Interlayer repulsion and decoupling effects in stacked turbostratic graphene flakes
Julia Berashevich, Tapash Chakraborty

TL;DR
This paper investigates how interlayer repulsion influences electronic properties and decoupling in stacked turbostratic graphene flakes, revealing that layer misorientation and lattice distortions help mitigate repulsive interactions.
Contribution
It provides a quantum chemistry analysis of interlayer repulsion effects and explains the decoupling phenomena in misoriented graphene layers.
Findings
Repulsive interactions dominate in AA stacking, causing decoupling.
Layer misorientation reduces interlayer repulsion and stabilizes the system.
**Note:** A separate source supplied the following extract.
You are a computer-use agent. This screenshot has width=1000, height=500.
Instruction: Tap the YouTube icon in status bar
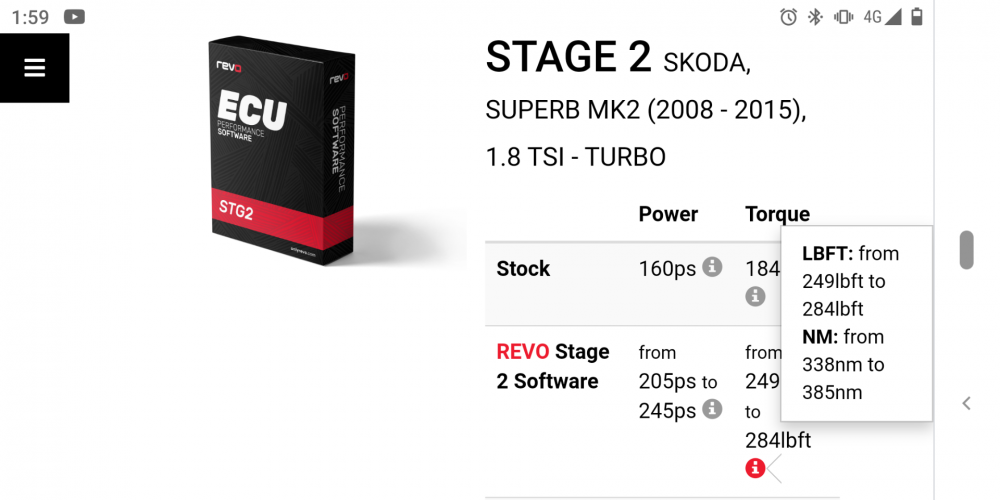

Moiré pattern regions exhibit lattice distortions due to interlayer repulsion.
Abstract
We have explored the electronic properties of stacked graphene flakes with the help of the quantum chemistry methods. We found that the behavior of a bilayer system is governed by the strength of the repulsive interactions that arise between the layers as a result of the orthogonality of their orbitals. The decoupling effect, seen experimentally in AA stacked layers is a result of the repulsion being dominant over the orbital interactions and the observed layer misorientation of 2 is an attempt by the system to suppress that repulsion and stabilize itself. For misorientated graphene, in the regions of superposed lattices in the Moir\'e pattern, the repulsion between the layers induce lattice distortion in the form of a bump or, in rigid systems local interlayer decoupling.